Putin 'Probably' Approved Spy's Assassination, Say Brits

PHOTO: Vladimir Putin speaks during the All-Russian Business Forum, Jan. 20, 2016 in Moscow. PlayMikhail Svetlov/Getty Images
WATCH Report Finds Vladimir Putin 'Probably' Approved Critic's Assassination

Russian President Vladimir Putin was "probably" directly involved with the 2006 assassination-by-radioactive poison of a former Russian spy on the streets of London, an official British inquiry has found.

The 300-plus-page inquiry report by Sir Robert Owen, published online today, acknowledges that the case against the Russian government is based mainly on "circumstantial" evidence, but says, "Taking full account of all the evidence and analysis available to me, I find that the FSB [Russian intelligence] operation to kill Mr. [Alexander] Litvinenko was probably approved by [then-FSB chief] Mr. [Nikolai] Patrushev and also by President Putin."

Litvinenko, a Russian national, had been employed by the FSB and its predecessor organization, the KGB, until 1998 when the inquiry says he was kicked out for making public allegations of illegal activity within the spy service. Litvinenko moved to London where he worked as a writer until one day in 2006 he suddenly became ill for no apparent reason. It was only weeks later and hours before his death that health officials realized he had been poisoned with "extremely high levels of the radioactive isotope polonium 210" -- likely slipped into his tea during a lunch meeting with two Russians, according to the inquiry report.

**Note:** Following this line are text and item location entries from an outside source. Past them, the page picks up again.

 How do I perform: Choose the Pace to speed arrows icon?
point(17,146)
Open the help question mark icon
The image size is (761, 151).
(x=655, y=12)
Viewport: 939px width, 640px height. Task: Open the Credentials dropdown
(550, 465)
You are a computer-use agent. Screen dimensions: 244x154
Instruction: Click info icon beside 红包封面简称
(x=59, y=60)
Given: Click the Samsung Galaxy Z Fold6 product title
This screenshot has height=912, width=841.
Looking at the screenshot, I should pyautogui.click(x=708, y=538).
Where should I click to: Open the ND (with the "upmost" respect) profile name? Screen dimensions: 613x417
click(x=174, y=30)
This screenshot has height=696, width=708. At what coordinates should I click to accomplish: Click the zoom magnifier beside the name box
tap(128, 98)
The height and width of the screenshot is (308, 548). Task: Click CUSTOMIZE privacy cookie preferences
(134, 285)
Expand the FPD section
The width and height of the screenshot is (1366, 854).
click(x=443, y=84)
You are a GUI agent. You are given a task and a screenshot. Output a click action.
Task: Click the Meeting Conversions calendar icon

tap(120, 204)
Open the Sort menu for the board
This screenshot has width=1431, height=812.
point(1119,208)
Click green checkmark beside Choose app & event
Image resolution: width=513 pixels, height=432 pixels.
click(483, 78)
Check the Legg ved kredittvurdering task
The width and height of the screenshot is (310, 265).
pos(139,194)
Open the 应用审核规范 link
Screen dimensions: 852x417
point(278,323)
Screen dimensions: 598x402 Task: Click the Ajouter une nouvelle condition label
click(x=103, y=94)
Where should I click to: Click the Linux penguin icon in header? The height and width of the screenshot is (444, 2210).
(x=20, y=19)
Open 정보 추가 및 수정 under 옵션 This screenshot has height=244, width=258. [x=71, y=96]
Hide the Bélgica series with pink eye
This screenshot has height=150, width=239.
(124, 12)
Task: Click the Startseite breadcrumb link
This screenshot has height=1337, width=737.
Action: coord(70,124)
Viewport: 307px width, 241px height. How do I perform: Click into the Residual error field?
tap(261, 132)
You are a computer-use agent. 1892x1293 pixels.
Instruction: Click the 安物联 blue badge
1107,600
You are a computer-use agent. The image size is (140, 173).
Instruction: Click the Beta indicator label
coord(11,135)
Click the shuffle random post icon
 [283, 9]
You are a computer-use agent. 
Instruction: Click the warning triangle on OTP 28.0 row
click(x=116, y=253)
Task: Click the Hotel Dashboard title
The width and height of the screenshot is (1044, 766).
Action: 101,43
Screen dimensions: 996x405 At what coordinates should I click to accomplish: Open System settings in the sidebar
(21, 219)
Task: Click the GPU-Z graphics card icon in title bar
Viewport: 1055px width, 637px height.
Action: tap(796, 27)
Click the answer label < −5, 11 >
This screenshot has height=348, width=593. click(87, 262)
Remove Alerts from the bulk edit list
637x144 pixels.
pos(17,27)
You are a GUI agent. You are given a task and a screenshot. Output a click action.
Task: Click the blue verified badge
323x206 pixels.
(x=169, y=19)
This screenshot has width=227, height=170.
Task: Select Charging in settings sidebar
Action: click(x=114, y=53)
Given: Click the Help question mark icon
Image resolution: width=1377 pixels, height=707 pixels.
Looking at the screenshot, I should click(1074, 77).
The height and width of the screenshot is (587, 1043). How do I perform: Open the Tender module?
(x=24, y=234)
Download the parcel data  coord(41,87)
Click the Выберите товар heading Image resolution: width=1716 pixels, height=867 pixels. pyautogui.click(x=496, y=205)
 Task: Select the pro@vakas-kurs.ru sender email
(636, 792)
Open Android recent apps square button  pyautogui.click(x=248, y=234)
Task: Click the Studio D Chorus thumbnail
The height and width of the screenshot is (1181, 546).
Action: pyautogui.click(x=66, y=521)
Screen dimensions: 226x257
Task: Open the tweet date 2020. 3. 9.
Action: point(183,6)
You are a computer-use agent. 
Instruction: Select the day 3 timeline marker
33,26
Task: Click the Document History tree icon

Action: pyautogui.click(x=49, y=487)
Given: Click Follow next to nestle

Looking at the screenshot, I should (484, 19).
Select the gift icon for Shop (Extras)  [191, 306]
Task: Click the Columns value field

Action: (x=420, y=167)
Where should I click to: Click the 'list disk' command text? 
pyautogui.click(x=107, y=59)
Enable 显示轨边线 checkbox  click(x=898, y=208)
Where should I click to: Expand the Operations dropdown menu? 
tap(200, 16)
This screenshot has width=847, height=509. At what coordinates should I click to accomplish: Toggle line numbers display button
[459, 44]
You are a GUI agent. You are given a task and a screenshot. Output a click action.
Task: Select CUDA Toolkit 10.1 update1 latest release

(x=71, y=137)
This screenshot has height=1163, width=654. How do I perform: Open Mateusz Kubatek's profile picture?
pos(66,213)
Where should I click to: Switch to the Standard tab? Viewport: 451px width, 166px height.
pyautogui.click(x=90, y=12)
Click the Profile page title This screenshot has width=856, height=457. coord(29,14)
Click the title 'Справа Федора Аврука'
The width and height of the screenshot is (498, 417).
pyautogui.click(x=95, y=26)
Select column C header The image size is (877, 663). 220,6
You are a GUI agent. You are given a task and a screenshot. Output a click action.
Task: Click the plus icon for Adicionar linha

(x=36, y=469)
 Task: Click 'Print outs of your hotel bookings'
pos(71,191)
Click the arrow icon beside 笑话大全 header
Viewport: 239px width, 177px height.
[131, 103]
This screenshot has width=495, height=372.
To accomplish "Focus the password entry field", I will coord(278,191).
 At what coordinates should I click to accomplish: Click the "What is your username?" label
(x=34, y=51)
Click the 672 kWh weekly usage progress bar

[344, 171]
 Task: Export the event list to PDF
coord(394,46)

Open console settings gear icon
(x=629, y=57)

PHOTO:This May 10, 2002 file photo shows Alexander Litvinenko, former KGB spy and author of the book Blowing Up Russia: Terror From Within photographed at his home in London. Alistair Fuller/AP Photo
PHOTO:This May 10, 2002 file photo shows Alexander Litvinenko, former KGB spy and author of the book "Blowing Up Russia: Terror From Within" photographed at his home in London.

The report says that the Russian government considered Litvinenko to have “betrayed” it, both for his public remarks before he left Russia and, later, for allegedly working for British intelligence.

“Finally, there was undoubtedly a personal dimension to the antagonism between Mr. Litvinenko on the one hand and President Putin on the other,” the report says. The two had met in 1998 when Putin was head of the FSB and “in the years that followed, Mr. Litvinenko made repeated highly personal attacks on President Putin, culminating in the allegation of paedophilia in July 2006,” just months before Litvinenko’s death.

The inquiry penned the actual murder on two men, Andrey Lugovoy and Dmitri Kovtun, but determined they were likely working under orders from the FSB and further up the political ladder to President Putin.

Today the Russian Foreign Ministry dismissed the findings, accused the British government of "politicizing" the inquiry, and reiterated its call for an "objective and unbaised" investigation.

"U.K. authorities create a dangerous precedent when they use their domestic legal system in a politically-laden investigation," Foreign Ministry spokesperson Maria Zakharova said.

One of the accused killers, Lugovoy, told a Russian news agency that the "accusations leveled against [him] are absurd."

"The inquiry findings that were made public today have once again shown London's anti-Russian position, its close-mindedness, and the Brits' unwillingness to determine the true cause of Litvinenko's death," he reportedly said.

Kovtun reportedly declined to comment.